The following sounds like something whipped up by Aesop, who was sort of like the Johnny Miller of ancient Greek storytellers.
There exists a tiger who wins everything. When he is supposed to win, he wins. When he isn’t supposed to win, he still wins. He wins everything, it seems, except for those things he most wants to win. It is these crowns which leave him stymied, his pursuit of personal greatness stifled by the weight of his own expectations.
Like all fables, there is a lesson in this tale. Perhaps the tiger represents unrealistic possibilities. Or maybe it preaches how life should be about the journey instead of the destination.
Or hell, maybe it’s just a thinly veiled story about how Tiger Woods doesn’t win major championships anymore.
The winner of 14 career major titles, Woods’ odometer has been stuck on 14 ever since claiming the 2008 U.S. Open in a Monday playoff on June 16 of that year. Those into symbolism and numerology should note that the final round of this year’s U.S. Open will conclude on June 16, exactly five years to the day of his last major triumph.
Since then, he has endured the lows of the game – going winless during the 2010 and ’11 seasons – and enjoyed certain highs – seven victories in his last 22 PGA Tour starts – without once again reaching what he considers to be the pinnacle of golf.
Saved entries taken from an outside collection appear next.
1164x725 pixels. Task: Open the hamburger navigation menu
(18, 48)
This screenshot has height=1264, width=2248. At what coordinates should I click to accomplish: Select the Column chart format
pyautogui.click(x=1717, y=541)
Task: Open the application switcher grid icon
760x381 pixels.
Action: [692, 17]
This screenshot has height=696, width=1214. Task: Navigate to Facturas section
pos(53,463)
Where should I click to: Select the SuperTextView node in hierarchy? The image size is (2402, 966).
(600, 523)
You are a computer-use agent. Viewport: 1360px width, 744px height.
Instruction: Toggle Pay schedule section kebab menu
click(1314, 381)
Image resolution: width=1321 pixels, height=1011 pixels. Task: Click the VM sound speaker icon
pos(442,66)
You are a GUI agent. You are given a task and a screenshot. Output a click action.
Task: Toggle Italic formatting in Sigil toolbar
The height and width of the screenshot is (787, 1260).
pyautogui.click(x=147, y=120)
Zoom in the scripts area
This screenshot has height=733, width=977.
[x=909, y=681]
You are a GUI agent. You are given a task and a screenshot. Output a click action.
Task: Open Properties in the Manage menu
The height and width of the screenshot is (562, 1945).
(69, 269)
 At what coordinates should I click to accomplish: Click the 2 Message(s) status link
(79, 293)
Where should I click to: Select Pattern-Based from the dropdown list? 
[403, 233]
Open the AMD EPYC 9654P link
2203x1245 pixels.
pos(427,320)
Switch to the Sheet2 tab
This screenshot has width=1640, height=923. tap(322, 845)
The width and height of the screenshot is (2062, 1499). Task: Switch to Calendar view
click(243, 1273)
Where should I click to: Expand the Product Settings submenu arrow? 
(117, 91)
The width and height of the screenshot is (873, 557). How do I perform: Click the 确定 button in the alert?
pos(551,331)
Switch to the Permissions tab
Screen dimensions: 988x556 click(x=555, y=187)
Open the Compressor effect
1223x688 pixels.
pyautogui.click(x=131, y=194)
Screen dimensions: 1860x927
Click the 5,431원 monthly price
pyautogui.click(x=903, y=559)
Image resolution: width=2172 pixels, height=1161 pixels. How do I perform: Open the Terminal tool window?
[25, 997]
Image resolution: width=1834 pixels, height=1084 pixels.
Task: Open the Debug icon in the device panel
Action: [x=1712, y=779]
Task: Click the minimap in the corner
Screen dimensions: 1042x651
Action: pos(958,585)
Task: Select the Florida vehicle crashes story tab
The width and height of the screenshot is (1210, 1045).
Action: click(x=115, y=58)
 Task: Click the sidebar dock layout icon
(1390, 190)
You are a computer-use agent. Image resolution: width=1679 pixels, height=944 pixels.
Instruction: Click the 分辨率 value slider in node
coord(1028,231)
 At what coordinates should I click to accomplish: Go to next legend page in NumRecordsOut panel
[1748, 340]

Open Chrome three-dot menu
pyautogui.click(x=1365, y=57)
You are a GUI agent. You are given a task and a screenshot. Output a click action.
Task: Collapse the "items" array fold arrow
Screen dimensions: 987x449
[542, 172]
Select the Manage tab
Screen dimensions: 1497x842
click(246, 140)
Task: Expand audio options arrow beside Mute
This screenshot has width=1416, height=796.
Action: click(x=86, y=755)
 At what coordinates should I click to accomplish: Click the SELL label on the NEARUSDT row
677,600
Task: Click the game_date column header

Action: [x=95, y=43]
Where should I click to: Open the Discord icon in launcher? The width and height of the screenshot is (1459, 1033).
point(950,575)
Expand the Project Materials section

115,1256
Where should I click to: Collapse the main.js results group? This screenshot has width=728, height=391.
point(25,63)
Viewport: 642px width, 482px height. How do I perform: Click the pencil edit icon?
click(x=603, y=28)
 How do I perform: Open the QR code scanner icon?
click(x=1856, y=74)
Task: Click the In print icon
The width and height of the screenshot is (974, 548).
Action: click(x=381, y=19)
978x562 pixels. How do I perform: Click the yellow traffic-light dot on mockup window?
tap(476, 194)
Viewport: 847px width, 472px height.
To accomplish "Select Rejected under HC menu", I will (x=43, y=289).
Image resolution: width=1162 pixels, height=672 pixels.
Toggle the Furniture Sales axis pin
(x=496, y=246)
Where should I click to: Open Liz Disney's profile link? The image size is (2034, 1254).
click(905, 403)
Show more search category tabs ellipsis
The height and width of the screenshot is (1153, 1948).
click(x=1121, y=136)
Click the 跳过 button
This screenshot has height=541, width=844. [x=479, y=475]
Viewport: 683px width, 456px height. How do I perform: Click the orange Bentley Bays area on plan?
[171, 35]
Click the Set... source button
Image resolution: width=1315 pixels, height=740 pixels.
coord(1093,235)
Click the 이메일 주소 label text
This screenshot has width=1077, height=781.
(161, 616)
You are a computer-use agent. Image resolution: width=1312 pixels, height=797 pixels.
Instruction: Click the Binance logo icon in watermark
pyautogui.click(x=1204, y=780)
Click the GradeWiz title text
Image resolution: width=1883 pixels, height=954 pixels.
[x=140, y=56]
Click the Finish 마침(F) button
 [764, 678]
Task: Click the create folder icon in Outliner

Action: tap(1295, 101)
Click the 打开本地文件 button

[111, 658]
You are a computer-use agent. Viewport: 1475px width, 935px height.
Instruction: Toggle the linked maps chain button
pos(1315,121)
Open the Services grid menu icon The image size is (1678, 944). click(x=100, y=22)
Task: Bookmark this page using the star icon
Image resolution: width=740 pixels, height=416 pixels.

And so the aftermath of Woods’ most recent accomplishment, a second career Players Championship win, is tinged not with reflection but with foreshadowing toward his next opportunity to claim a major title.
The tiger whose pursuit of personal greatness has been stifled by the weight of his own expectations can easily be interpreted as Tiger, whose pursuit of Jack Nicklaus’ all-time major championship record began when his expectations were born as a child, long days at the golf course followed by long nights staring at the poster of his target adorning those bedroom walls.
Just ask Miller himself, the modern day Aesop.
“The only thing that’s going to hold him back is trying to get Jack’s record,” the ever-opinionated commentator explained. “I think he’s trying a little too hard at the majors. He’s got to somehow say, ‘OK, it’s going to happen,’ and just sit back and play smart.”
If you’re wondering how Merion Golf Club will suit Woods’ game, congratulations: The two of you have something in common. Professional golf’s ultimate been-there, done-that case study hasn’t been there and hasn’t done that. His next trip to the upcoming U.S. Open venue will be his first one.
If you’d like to understand how the course will play next month, try this simple experiment: Tee up a ball in the street in front of your home; hit it so straight that it doesn’t land in a neighbor’s yard; then try to stop an iron shot on the pavement; and lastly, roll a putt across that slick surface, attempting to make it drop into a hole exactly 4.25 inches in diameter.
Oh, and throw in thousands of expectant fans and some intense pressure for good measure.
Of course, when it comes to Woods, it may not matter.
The USGA could contest its annual grindfest at Nullarbor Links, a 1,365-kilometer course in Australia that bills itself as the world’s longest golf course – and doesn’t get much argument. Or it could take the tournament to Jim Bob’s Pitch-N-Putt, where you leave a fiver in the wooden box on the first tee and hope you don’t get paired up with Grandma Mulligan, who uses a 3-wood on the 67-yard opening hole.
Either way, Woods would still be the prohibitive favorite and the course would still suit his game more than that of anyone else in the field.
That’s what happens when you’re the No. 1 player in the world. What happens when you’ve won four times in seven starts. What happens when you’ve earned more than double the amount of world ranking points than the next-successful player this year. What happens when you lead all putting statistics by a mile. What happens when your par-5 birdie or better percentage exceeds that of every season other than the three-major campaign of 2000.
Then again, there are no guarantees in life and no guarantees in golf. Woods won not long before each of the first three majors of last year. Then he proceeded to lose each of them. He won in his final start before last month’s Masters. And of course, he failed to win that one.
The tiger continues to win everything – everything, it seems, except for those things he most wants to win. Like all fables, there’s a lesson in here somewhere.